**ATTIVITÀ PROPOSTE:**
- a) Rispondi alle seguenti domande sul brano sulle Brigate Internazionali:
(i) Dove morì Giuseppe Cristino e per quale causa?
(ii) Quanti furono, circa, i volontari delle Brigate Internazionali?
(iii) Da chi era presieduto il governo democraticamente eletto?
- b) Secondo il brano sulle Brigate Internazionali, perché migliaia di volontari arrivarono in Spagna tra il 1936 e il 1937? Rispondi in una o due frasi.
- c) Riprendi il brano sulle Brigate Internazionali e proseguilo a partire dall'ultima frase riportata.

**BRANO SCELTO:**
● ● ● ● ● ● ●

Di tutti i popoli, di tutte le razze, veniste a noi come fratelli, figli della Spagna immortale, e nei giorni più duri della nostra guerra, quando la capitale della Repubblica spagnola era minacciata, foste voi, valorosi compagni delle Brigate Internazionali, che contribuiste a salvarla con il vostro entusiasmo combattivo, il vostro eroismo e il vostro spirito di sacrificio”.

Dolores Ibarruri, la “pasionaria” della guerra di Spagna, in questo modo ringraziò i volontari che formavano le Brigate Internazionali.

Ma le parole pronunciate dalla rivoluzionaria spagnola erano un grido di dolore, nel ricordo delle migliaia di caduti che avevano contrastato la sanguinosa avanzata del generale Francisco Franco.

Sulla terra di Spagna, lottando per la libertà, fu versato anche sangue irpino:
Giuseppe Cristino, un giovane di Montecalvo si arruolò volontario nelle Brigate Internazionali, ma la sua voglia di giustizia gli riservò un atroce destino.

Nel campo di concentramento di Saragozza, una epidemia di tifo stroncò la sua esistenza terrena. Correva l’anno 1941.

I VOLONTARI  PER LA REPUBBLICA

Tra il 1936 e il 1937, arrivarono in Spagna migliaia di volontari provenienti da varie nazioni con l’intento di difendere il governo democraticamente eletto e presieduto da Manuel Azana, e per combattere al fianco dell’esercito repubblicano.
I volontari delle Brigate Internazionali, provenienti dai cinque continenti, furono circa 40.000 e circa la metà morì in combattimento, fu dispersa o ferita.
Sul campo si contarono circa diecimila morti, mentre i feriti furono quasi ottomila. Altri cinquemila uomini combatterono in unità dell'esercito repubblicano e almeno altri ventimila prestarono servizio nei servizi sanitari o ausiliari.

● ● ● ● ● ● ●

**MATERIALE FORNITO:**
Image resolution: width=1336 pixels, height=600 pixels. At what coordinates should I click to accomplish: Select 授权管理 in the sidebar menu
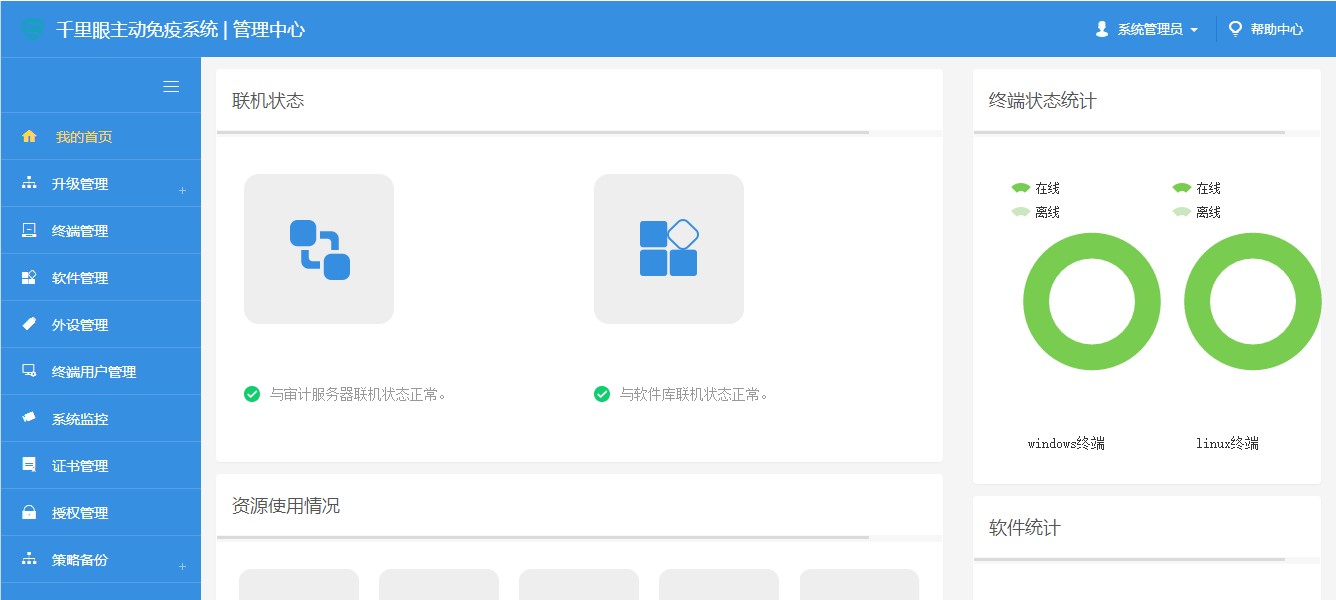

● ● ● ● ● ● ●

**SOLUZIONI DELL'ESERCIZIO:**
- a)
(i) Morì nel campo di concentramento di Saragozza, a causa di un'epidemia di tifo.
(ii) Furono circa 40.000.
(iii) Era presieduto da Manuel Azana.

- b) Arrivarono per difendere il governo democraticamente eletto e presieduto da Manuel Azana. Volevano anche combattere al fianco dell'esercito repubblicano.

- c)
La ripartizione per nazionalità dei volontari delle Brigate Internazionali fu la seguente: francesi 10.000, tedeschi 5.000, italiani 3.350, statunitensi 2.800, inglesi 2.000, canadesi 1.000. Più diverse centinaia di iugoslavi, albanesi, ungheresi, belgi, polacchi, bulgari, cecoslovacchi, svizzeri, nordeuropei, messicani e africani.
La partecipazione dei volontari italiani, inquadrati nella Brigata Garibaldi, fu quindi consistente e mise in campo alcuni tra i maggiori esponenti dell'antifascismo: i comunisti Palmiro Togliatti, Luigi Longo e Vittorio Vidali, il socialista Pietro Nenni, il repubblicano Randolfo Pacciardi. Tra gli italiani figuravano anche l'anarchico Camillo Berneri e il dirigente di Giustizia e Libertà Carlo Rosselli, che furono tra i primi ad accorrere in Spagna e già nell’agosto del 1936 costituirono la “Colonna Italiana Francisco Ascaso”, una formazione di circa 300 volontari di ogni fede politica.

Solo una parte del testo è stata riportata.